▶ Set tasks
A. In the blog post about Julia Callan-Thompson, what address was the first letter written from?
B. Rewrite everything from "On the irreducibility" down to "the early 1960s." in the blog post about Julia Callan-Thompson, putting "article" in place of "essay".
C. Check each statement against the blog post about Julia Callan-Thompson. Answer yes or no for each, and quote the deciding words.
(i) The writer's mother was 17 when she wrote the first letter.
(ii) The first letter carries a date in September 1961.
(iii) Uncle Johnny was caught in possession of stolen goods.

Posts Tagged ‘Barnsbury Street’

On the irreducibility of Julia Callan-Thompson

Sunday, September 6th, 2009

Yesterday I posted an essay on the main part of this website entitled The Real Dharma Bums: on the beatnik frenzies of Julia Callan-Thompson & Bruno de Galzain. The text documents one of my mother’s relationships and the endless scamming that accompanied the hardcore drug use that was a part and parcel of said romance. Running to 10,000 words, this piece was too long to use as a blog. I prefer to place shorter and more fragmentary materials here. But as a supplement to that and other writings about my mother, I’m running below a couple of letters she wrote to my grandmother Elsie in the early 1960s.

The first letter was written from 101 Barnsbury Street, London N1. It  is undated but would have been composed in either August or September 1961; most likely mid-to-late August. My Uncle Terry had recently been caught in possession of stolen goods and was banged up, while my Uncle Johnny was on the run from the army and the cops. Shortly before this, my grandfather Dai was one of several Newport dockers to lose his job after he was discovered incapacitated at work as a result of liberating and downing a large amount of booze that he’d been handling. The early 1960s were tough times for my family and my mother resolved to hide from them fact that she was pregnant (they would, of course, have been very happy to hear this had she been married). My mother was always a little cagey in her letters home, and I’ve heard enough stories about her teenage years to know that while she was only 17 years-old when she penned the first missive I reproduce here, she was already extremely streetwise and adept at pulling scams and cons.

(Stored data entries)
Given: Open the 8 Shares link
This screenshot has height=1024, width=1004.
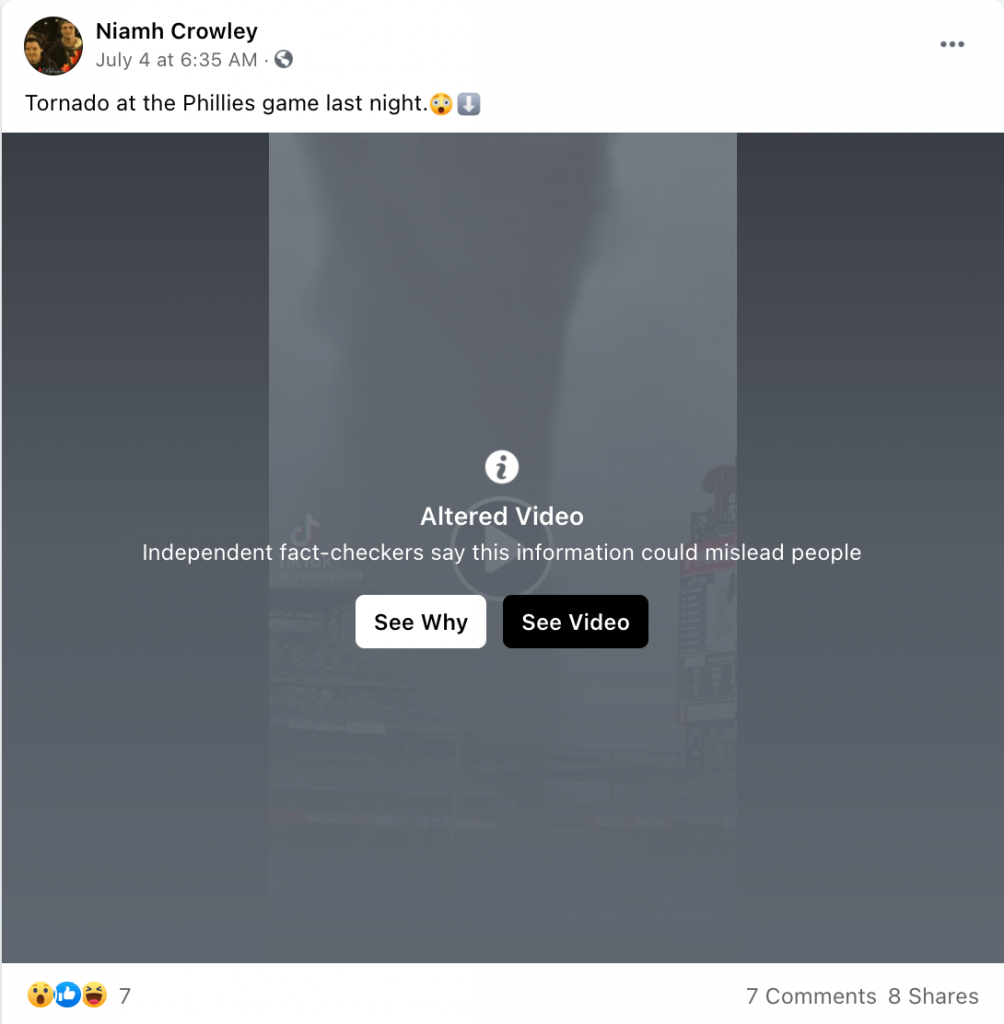Looking at the screenshot, I should (933, 996).
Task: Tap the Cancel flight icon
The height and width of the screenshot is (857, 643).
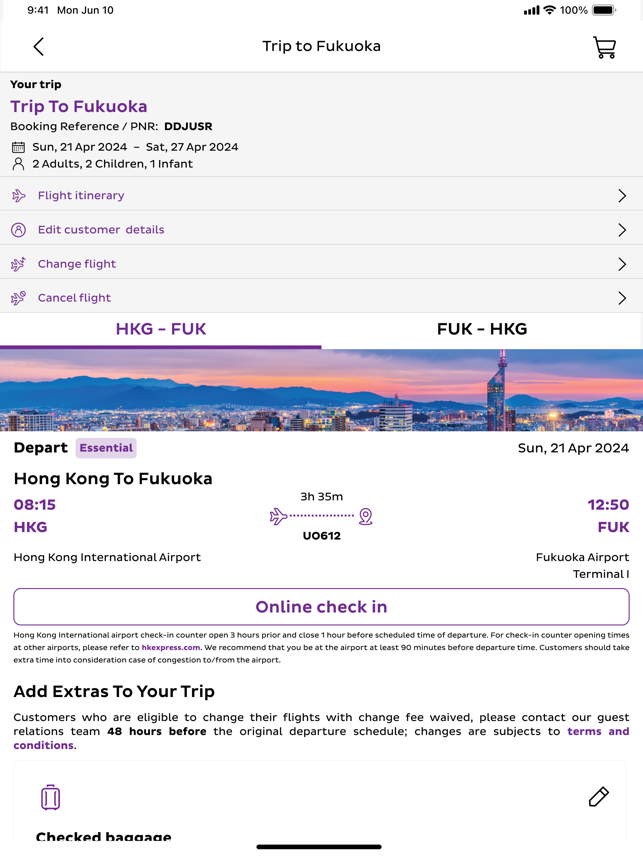Action: coord(19,298)
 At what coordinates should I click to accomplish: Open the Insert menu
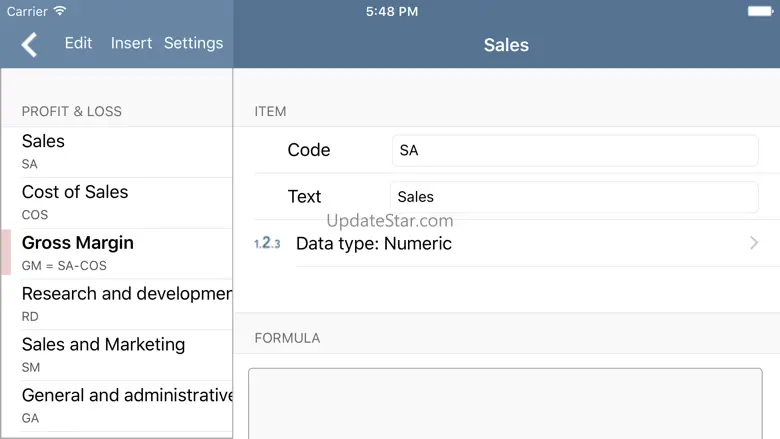point(131,43)
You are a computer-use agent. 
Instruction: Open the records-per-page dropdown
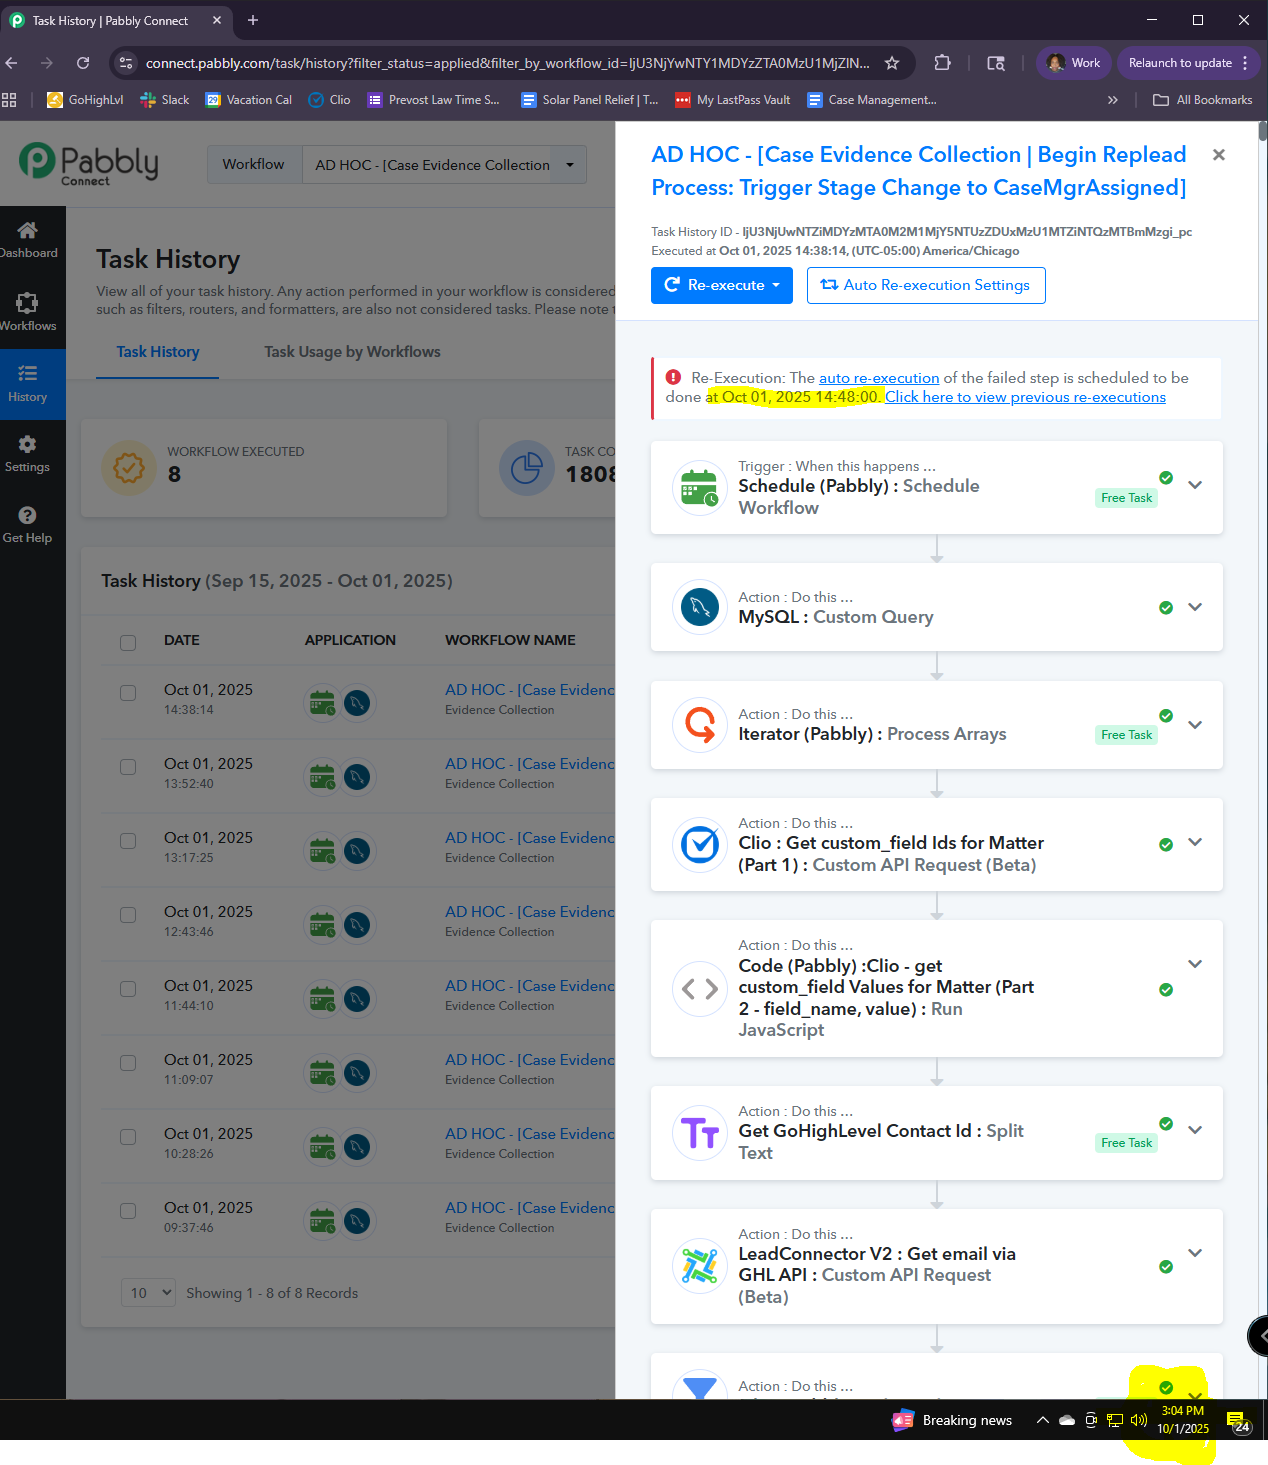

▶ Task-by-task outputs
A. 101 Barnsbury Street, London N1.

B.
On the irreducibility of Julia Callan-Thompson

Sunday, September 6th, 2009

Yesterday I posted an article on the main part of this website entitled The Real Dharma Bums: on the beatnik frenzies of Julia Callan-Thompson & Bruno de Galzain. The text documents one of my mother’s relationships and the endless scamming that accompanied the hardcore drug use that was a part and parcel of said romance. Running to 10,000 words, this piece was too long to use as a blog. I prefer to place shorter and more fragmentary materials here. But as a supplement to that and other writings about my mother, I’m running below a couple of letters she wrote to my grandmother Elsie in the early 1960s.

C.
(i) Yes: "she was only 17 years-old when she penned the first missive I reproduce here"
(ii) No: "is undated"
(iii) No: "My Uncle Terry had recently been caught in possession of stolen goods"